─── EXCERPT

Net income for the 3rd fiscal quarter ended June 30, 2000, increased to $258,968
or $0.08 diluted earnings per share from $215,710 or $0.06 diluted earnings per
share last year. Earnings increased despite the fact that revenues for the 3rd
fiscal quarter ended June 30, 2000, remained relatively unchanged at $3,682,970
from $3,699,867 in the same period last year.
Increases in net income are the result of beneficial shifts in sales mix at both
the Las Vegas and Melrose Park operations. Sales of lower margin items have been
replaced by sales with higher gross margins.
Revenues for the nine month period ended June 30, 2000, increased 4.5% to
$9,113,331 from $8,716,524 in the same period last year. Net income for the nine
month period ended June 30, 2000, increased to $355,240 or $0.11 diluted
earnings per share from $298,374 or $0.09 diluted earnings per share last year.

──────
─── COLLECTED MATERIAL

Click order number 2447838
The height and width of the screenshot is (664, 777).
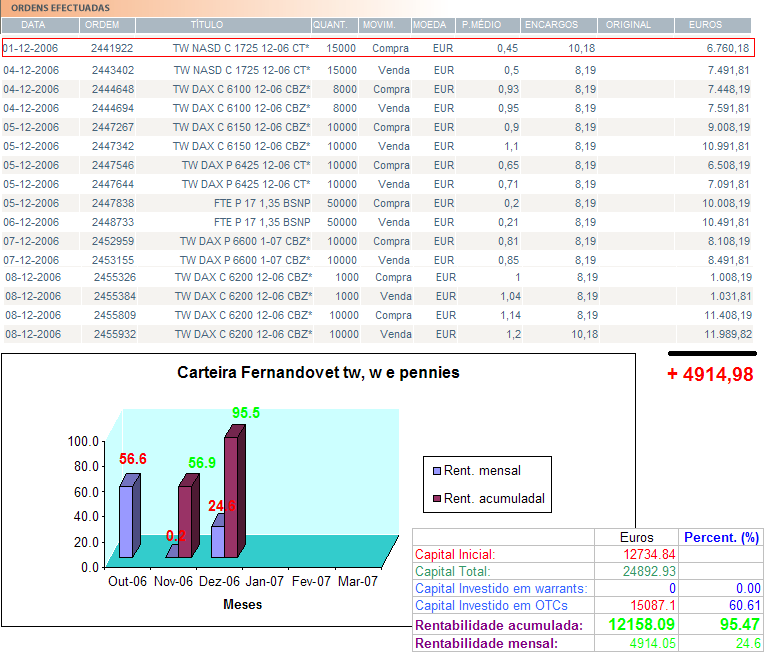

──────

◆ **EXERCISE TASK**
Reproduce the passage of the earnings report word for word, starting with "Net income for the 3rd" and going on through "from $3,699,867 in the same period last year.".

◆ **RESULT FOR THIS EXERCISE**
Net income for the 3rd fiscal quarter ended June 30, 2000, increased to $258,968
or $0.08 diluted earnings per share from $215,710 or $0.06 diluted earnings per
share last year. Earnings increased despite the fact that revenues for the 3rd
fiscal quarter ended June 30, 2000, remained relatively unchanged at $3,682,970
from $3,699,867 in the same period last year.